>> Start

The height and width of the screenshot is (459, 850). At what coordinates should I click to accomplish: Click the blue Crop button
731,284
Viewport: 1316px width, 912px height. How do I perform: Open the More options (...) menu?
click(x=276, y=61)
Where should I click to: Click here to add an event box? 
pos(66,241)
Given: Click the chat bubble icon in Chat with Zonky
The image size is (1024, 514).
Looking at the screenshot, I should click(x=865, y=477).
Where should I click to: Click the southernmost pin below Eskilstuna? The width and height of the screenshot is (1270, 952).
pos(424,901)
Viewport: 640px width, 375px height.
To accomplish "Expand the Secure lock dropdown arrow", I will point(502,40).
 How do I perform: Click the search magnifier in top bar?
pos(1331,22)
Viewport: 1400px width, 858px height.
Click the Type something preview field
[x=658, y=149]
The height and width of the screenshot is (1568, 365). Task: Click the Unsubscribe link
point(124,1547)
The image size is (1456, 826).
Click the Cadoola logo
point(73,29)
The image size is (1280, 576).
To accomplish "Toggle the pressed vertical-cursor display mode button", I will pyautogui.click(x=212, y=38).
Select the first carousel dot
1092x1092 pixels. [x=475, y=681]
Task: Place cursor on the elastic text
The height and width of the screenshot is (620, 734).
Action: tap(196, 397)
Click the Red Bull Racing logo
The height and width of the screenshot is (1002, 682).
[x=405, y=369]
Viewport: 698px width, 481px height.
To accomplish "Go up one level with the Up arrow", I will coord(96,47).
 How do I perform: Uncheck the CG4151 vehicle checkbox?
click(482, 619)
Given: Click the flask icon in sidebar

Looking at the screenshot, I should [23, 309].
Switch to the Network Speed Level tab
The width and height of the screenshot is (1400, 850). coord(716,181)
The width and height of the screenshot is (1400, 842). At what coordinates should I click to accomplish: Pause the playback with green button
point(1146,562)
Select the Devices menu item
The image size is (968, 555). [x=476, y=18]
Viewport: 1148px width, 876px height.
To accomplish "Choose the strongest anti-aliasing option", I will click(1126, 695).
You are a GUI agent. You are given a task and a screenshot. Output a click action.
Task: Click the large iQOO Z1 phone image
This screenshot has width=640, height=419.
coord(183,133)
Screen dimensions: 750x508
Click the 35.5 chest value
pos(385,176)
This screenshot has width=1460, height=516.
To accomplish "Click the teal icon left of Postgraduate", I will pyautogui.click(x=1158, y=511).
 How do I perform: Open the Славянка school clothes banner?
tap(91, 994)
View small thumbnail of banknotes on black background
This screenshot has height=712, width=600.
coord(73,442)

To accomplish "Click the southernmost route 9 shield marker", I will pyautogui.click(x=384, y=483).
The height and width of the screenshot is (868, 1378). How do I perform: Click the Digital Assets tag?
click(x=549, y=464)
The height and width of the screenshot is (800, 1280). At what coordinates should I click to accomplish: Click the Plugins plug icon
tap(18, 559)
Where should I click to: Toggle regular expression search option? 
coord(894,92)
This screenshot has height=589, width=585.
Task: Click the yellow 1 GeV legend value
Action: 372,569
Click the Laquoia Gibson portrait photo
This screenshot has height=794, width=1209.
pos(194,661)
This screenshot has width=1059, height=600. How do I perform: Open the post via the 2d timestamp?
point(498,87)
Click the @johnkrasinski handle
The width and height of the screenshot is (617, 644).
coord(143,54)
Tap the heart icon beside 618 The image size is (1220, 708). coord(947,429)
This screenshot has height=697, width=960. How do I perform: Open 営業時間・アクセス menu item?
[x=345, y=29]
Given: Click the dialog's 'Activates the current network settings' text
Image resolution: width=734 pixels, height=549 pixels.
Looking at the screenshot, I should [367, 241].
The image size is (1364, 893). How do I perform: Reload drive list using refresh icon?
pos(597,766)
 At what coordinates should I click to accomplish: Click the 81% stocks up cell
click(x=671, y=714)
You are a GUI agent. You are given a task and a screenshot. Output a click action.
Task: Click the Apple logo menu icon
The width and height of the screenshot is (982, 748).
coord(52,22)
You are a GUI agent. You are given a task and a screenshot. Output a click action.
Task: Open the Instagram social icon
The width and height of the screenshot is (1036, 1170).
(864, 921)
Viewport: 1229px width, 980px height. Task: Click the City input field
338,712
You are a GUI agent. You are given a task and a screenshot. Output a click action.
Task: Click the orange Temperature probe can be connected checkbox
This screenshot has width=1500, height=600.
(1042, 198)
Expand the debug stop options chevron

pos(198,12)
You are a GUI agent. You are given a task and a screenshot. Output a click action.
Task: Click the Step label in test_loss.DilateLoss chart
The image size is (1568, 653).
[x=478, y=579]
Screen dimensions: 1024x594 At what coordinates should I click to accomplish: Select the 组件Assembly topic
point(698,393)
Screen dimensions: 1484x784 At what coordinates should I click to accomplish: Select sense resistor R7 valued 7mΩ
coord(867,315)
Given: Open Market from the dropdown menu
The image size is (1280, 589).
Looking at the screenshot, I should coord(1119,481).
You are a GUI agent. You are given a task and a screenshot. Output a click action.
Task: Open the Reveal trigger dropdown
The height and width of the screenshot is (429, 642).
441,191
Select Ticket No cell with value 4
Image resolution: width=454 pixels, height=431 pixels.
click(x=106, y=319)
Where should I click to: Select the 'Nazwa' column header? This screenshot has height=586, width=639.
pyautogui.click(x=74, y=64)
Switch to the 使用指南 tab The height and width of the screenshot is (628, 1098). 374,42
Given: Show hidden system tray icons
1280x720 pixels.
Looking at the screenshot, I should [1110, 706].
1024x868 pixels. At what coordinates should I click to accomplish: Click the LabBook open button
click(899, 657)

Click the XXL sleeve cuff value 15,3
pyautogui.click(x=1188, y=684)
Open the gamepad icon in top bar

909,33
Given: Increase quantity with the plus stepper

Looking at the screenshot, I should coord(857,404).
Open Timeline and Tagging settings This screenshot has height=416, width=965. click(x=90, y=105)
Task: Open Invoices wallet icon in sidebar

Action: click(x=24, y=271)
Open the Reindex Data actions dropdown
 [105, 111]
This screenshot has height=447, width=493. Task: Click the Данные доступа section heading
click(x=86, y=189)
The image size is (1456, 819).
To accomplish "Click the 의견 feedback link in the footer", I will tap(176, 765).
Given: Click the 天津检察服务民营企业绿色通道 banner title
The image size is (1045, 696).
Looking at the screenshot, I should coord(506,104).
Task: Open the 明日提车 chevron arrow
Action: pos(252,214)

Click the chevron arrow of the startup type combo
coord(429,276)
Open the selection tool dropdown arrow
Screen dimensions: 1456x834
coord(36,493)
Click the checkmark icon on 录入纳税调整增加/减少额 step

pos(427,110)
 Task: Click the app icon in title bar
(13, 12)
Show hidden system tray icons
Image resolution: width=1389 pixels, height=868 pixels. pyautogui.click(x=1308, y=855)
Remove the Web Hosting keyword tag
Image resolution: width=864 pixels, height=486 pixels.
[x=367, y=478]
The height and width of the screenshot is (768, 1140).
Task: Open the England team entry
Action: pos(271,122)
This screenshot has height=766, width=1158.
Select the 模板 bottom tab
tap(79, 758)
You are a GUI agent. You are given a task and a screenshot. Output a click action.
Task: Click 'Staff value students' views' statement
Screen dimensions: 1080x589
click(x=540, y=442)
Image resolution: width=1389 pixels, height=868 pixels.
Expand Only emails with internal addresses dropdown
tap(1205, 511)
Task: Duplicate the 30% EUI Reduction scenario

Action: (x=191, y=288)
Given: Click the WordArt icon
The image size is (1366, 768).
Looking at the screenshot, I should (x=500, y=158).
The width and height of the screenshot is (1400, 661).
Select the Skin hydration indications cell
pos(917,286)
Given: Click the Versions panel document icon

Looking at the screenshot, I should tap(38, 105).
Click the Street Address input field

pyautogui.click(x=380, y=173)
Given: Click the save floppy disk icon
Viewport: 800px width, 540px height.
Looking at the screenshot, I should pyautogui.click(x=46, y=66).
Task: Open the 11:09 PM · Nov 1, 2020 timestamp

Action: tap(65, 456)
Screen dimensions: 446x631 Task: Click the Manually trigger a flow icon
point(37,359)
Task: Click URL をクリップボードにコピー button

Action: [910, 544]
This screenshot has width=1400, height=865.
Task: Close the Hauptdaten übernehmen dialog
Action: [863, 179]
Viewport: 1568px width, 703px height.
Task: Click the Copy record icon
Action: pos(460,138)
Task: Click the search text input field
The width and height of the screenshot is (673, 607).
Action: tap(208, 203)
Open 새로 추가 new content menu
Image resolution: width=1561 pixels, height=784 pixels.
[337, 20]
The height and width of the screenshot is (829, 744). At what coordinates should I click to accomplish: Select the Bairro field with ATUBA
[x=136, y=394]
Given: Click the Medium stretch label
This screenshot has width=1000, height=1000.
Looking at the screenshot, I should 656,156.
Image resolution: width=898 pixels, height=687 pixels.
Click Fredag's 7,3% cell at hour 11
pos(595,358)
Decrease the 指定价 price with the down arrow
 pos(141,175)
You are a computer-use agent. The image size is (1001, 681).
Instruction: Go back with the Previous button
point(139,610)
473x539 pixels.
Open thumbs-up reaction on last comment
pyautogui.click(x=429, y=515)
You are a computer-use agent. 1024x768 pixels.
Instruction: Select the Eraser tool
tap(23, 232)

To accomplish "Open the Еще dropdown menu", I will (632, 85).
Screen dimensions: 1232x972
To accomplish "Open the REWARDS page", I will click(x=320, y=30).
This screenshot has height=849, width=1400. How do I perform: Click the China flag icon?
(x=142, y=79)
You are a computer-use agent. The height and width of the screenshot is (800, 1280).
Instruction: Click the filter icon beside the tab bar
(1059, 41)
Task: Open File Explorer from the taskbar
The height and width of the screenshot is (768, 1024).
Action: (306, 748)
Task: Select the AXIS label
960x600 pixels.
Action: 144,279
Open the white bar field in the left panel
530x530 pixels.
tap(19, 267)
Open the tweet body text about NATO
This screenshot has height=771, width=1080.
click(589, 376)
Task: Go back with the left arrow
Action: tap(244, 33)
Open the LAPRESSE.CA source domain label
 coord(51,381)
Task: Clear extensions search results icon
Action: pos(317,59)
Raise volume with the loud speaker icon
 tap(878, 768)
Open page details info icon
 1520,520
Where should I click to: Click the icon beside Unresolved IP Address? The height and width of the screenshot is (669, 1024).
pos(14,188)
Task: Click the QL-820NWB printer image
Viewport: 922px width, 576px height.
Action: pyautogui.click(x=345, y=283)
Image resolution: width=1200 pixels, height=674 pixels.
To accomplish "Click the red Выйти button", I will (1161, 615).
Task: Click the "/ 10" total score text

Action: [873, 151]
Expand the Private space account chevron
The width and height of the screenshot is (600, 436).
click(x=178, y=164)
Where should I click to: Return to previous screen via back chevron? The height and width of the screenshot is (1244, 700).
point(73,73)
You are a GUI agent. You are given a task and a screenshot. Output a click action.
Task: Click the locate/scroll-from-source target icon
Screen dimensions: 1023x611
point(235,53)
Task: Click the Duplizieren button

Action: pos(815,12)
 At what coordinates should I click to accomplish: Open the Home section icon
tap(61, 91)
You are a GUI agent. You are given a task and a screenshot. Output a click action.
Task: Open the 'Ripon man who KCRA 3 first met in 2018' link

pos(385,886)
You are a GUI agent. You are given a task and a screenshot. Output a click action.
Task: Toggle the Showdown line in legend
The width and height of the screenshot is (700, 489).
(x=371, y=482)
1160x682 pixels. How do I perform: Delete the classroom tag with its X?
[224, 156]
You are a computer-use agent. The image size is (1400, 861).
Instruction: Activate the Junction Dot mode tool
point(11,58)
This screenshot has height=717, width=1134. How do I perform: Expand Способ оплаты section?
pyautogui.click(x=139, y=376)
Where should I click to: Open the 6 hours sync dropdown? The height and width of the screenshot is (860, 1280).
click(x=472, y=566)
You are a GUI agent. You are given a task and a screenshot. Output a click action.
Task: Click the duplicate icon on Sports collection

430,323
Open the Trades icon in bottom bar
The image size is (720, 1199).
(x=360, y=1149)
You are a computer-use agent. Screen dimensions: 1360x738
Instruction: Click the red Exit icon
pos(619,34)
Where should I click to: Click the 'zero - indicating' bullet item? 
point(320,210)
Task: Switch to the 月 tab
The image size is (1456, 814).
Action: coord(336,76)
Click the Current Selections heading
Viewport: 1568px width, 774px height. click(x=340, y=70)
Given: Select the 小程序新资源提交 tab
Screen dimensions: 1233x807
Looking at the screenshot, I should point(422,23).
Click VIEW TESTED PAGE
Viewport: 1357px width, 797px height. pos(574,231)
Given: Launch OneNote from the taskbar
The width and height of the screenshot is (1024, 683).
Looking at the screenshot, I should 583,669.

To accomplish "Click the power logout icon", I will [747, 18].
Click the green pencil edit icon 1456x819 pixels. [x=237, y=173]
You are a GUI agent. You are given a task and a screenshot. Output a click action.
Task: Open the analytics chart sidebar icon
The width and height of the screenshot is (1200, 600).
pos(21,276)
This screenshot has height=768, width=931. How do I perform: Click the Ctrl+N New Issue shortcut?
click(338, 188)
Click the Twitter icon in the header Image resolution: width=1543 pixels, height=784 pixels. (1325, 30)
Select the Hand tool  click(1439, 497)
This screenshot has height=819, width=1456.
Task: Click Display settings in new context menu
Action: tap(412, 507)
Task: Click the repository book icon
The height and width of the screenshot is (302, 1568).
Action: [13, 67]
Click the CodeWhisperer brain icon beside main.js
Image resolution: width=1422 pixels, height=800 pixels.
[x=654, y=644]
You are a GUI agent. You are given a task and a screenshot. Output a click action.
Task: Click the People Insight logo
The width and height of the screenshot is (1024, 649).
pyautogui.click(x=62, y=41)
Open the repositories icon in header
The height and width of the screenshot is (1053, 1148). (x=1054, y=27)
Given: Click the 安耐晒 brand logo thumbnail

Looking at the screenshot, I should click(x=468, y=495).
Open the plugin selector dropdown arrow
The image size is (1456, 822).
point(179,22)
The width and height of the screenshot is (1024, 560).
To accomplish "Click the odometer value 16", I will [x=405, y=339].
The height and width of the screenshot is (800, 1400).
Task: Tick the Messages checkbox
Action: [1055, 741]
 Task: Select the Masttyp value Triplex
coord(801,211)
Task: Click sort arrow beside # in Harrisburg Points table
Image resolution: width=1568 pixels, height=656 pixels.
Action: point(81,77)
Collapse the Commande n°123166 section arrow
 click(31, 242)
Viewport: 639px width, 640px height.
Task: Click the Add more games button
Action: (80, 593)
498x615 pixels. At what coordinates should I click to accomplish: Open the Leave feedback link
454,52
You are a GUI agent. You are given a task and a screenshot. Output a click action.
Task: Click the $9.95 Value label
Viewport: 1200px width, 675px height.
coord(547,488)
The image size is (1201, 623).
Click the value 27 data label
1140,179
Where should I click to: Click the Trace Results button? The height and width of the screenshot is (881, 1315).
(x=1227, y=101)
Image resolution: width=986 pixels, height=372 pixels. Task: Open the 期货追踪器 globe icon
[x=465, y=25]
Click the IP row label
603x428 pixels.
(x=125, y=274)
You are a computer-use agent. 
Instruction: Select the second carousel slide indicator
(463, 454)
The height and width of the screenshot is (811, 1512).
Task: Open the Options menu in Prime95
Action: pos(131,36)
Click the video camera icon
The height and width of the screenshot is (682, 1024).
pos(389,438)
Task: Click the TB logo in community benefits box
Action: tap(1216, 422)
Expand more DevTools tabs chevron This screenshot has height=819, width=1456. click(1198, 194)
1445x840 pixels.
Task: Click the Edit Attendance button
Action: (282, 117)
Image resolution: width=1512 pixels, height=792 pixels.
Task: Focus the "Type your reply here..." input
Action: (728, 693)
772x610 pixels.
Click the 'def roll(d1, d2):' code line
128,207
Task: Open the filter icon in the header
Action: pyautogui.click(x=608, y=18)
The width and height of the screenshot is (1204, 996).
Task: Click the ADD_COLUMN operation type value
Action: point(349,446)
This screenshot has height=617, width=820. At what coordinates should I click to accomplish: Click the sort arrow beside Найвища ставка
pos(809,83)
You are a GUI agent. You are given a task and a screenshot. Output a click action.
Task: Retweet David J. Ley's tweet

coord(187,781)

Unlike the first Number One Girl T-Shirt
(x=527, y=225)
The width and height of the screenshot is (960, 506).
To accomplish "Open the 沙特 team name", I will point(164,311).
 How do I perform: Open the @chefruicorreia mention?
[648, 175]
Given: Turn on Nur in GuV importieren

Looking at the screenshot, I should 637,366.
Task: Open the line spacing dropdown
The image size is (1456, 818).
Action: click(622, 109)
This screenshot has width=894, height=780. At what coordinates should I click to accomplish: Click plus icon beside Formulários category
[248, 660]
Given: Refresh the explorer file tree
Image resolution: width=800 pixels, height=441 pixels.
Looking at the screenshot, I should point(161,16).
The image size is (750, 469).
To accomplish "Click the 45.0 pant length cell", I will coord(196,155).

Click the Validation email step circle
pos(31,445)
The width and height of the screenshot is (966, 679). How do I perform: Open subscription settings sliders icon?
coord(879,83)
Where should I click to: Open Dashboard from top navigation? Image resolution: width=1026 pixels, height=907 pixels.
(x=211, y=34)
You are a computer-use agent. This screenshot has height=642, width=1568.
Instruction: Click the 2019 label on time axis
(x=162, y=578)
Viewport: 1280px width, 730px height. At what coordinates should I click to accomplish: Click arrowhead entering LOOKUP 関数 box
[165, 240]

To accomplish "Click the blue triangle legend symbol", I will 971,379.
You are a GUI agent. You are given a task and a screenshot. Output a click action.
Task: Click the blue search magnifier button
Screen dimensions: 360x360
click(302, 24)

>> End

* [GOAL]:
From the listing above, pull out every line that contains the word "link" and list those lines.

* [THE RESPONSE]:
The height and width of the screenshot is (1568, 365). Task: Click the Unsubscribe link
To accomplish "Click the 의견 feedback link in the footer", I will tap(176, 765).
Task: Open the 'Ripon man who KCRA 3 first met in 2018' link
498x615 pixels. At what coordinates should I click to accomplish: Open the Leave feedback link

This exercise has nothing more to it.